Doughty received the ultimatum after stating on her application that she objected to the pledge to bear arms in defense of the nation due to her moral opposition to war. According to a letter to US Citizenship and Immigration Services by the American Humanist Association on Doughty’s behalf, officials responded by telling her that she needed to prove that her status as a conscientious objector was due to religious beliefs. They reportedly told her she’d need to document that she was “a member in good standing” of a nonviolent religious organisation or be denied citizenship at her June 21 hearing. A note on official church stationary would suffice, they said.
Doughty’s reasoning was perfectly valid, atheist groups have argued in response to the rejection threat. The Freedom From Religion Foundation sent a letter to Citizenship and Immigration Services, calling the government request “illegal and unconstitutional.”
“It is shocking that USCIS officers would not be aware that a nonreligious yet deeply held belief would be sufficient to attain this exemption,” Andrew L Seidel, a staff attorney at Freedom From Religion Foundation, wrote after laying out a list of Supreme Court tests that suggest a rejection would be unusual and improper. “This is a longstanding part of our law and every USCIS officer should receive training on this exemption. Either the officers in Houston are inept, or they are deliberately discriminating against nonreligious applicants for naturalization.”
The American Humanist Association later followed suit, urging the agency to back down or face litigation.
A petition supporting Doughty’s quest for citizenship has also been launched at Daily Kos. As Raw Story reports, Doughty took to Facebook this week to thank people for their support.

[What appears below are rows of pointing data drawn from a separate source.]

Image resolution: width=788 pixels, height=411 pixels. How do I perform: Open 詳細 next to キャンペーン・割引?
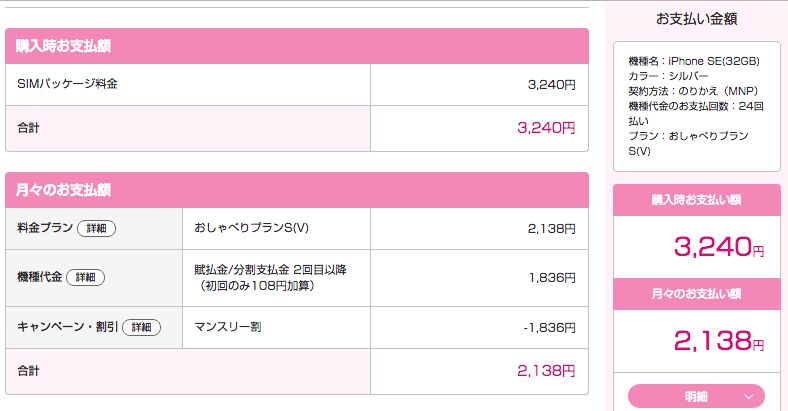142,327
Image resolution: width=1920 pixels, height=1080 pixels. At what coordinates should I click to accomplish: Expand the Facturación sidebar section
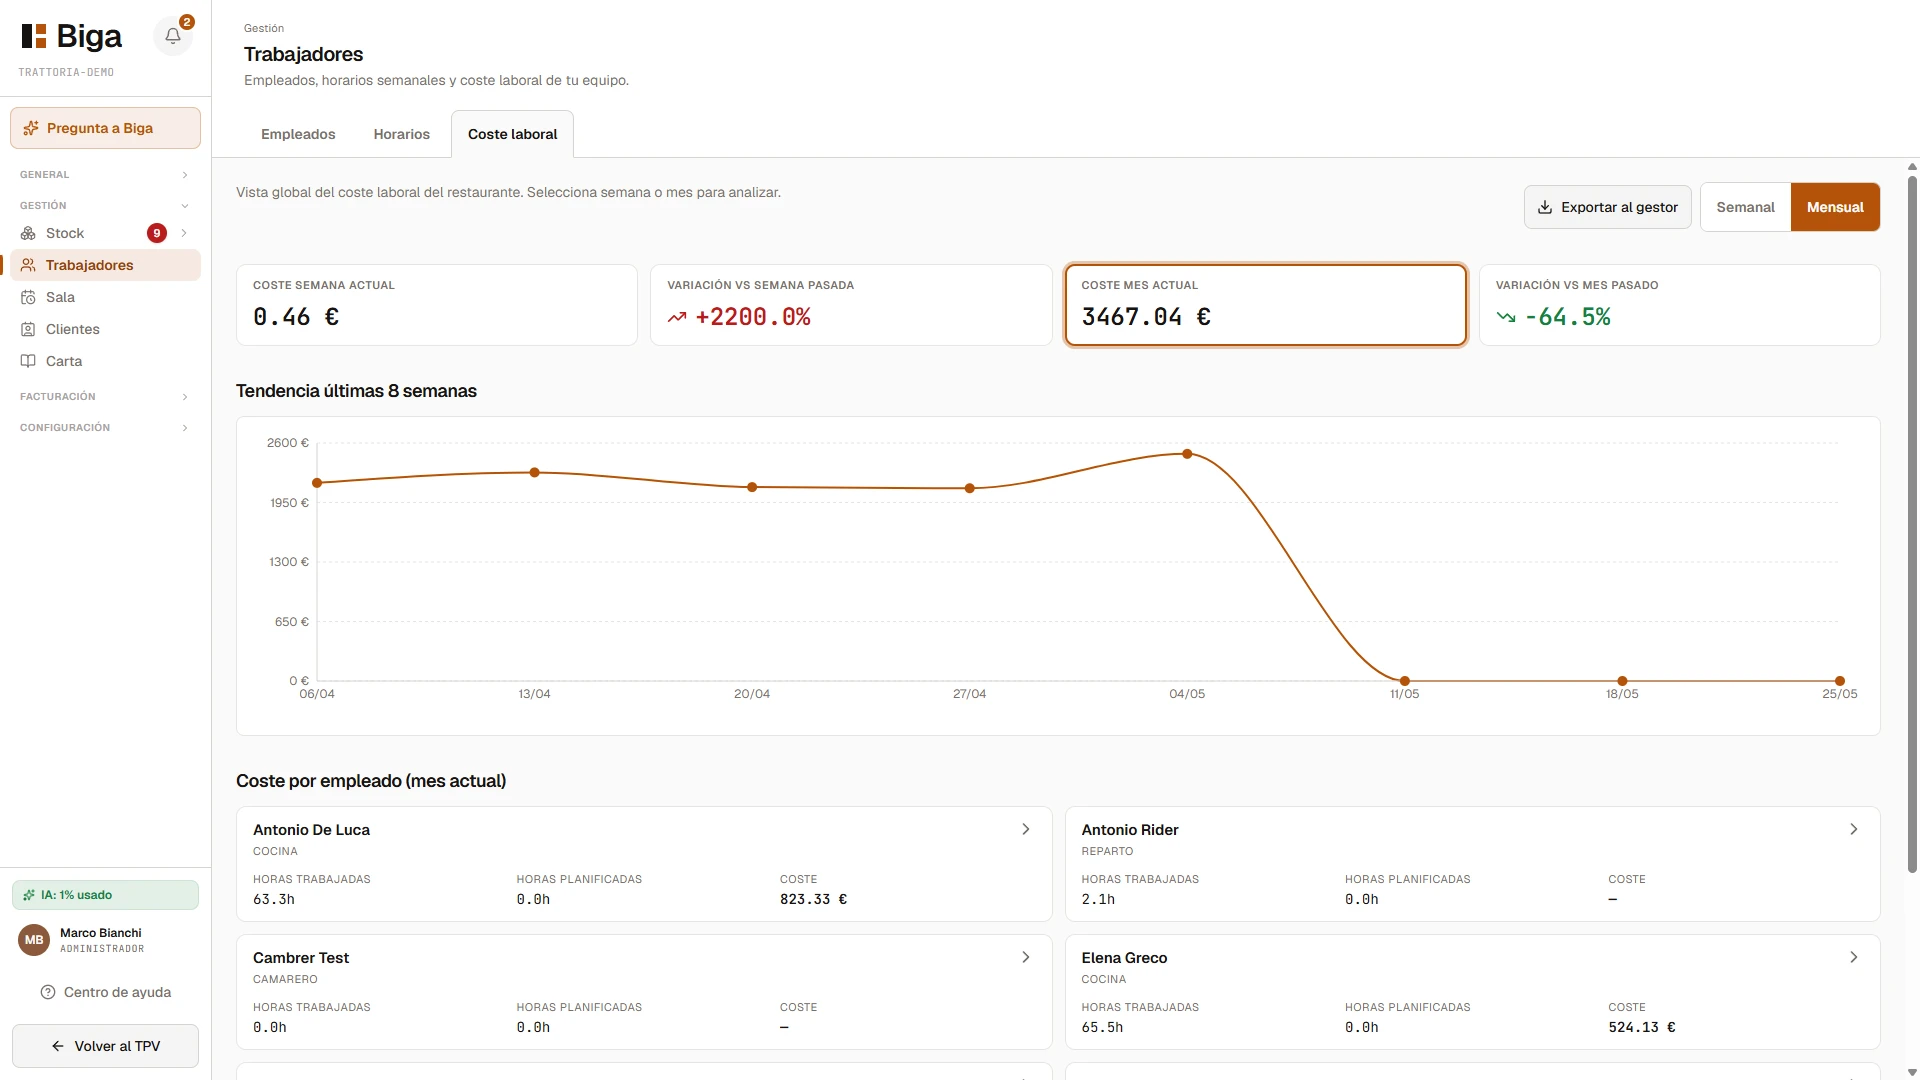point(105,397)
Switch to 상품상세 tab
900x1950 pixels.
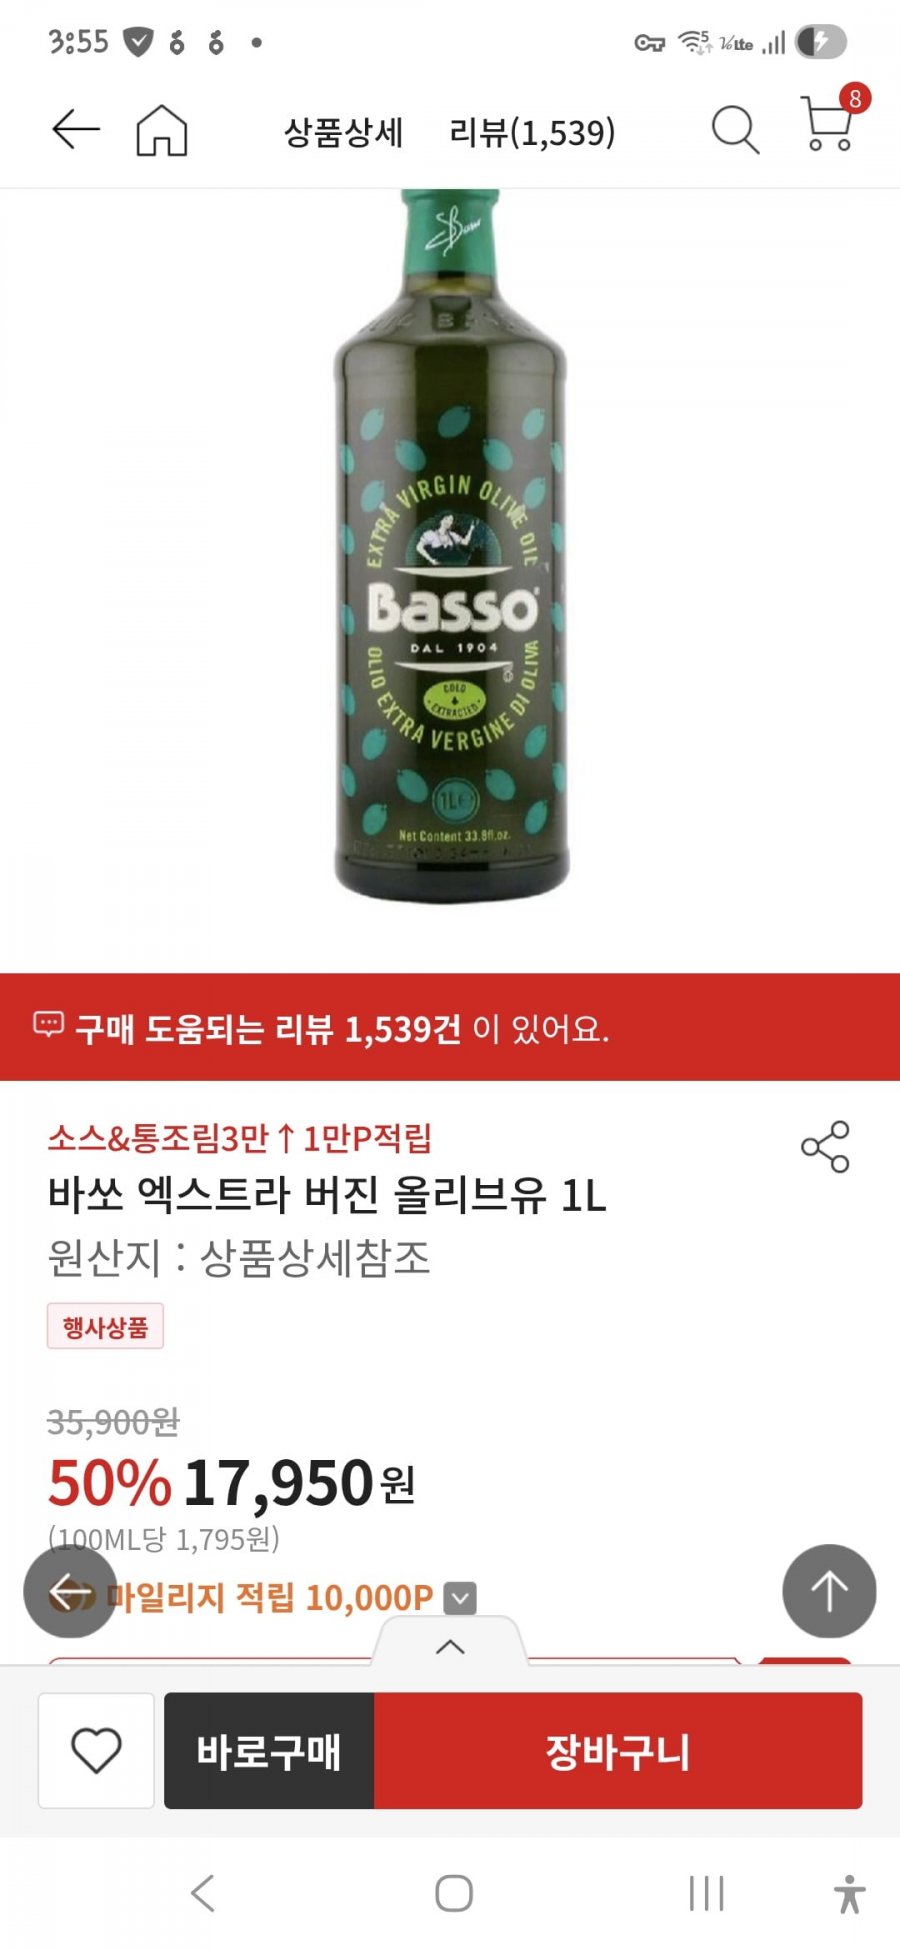(x=343, y=132)
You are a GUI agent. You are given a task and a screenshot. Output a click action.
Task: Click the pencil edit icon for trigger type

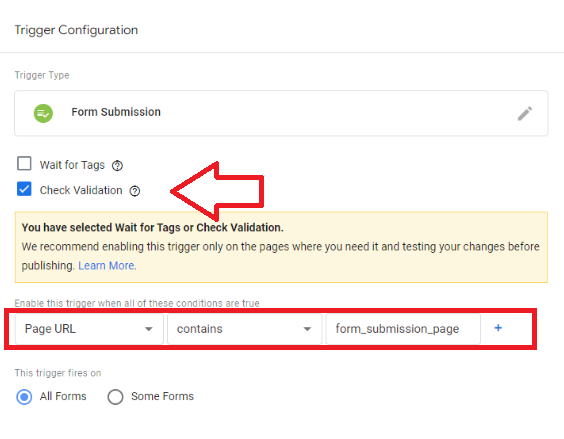point(525,113)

“Over the past two days not only good friends but people I don’t even know have sent notes of support,” she wrote. “They are people with a wide range of beliefs, beliefs that I respect – Christians, Muslims, Jews, Atheists, Agnostics and others. I think that is part of what has always appealed to me about America -– that people of all beliefs can live together accepting and respecting each other and working together for the common good.”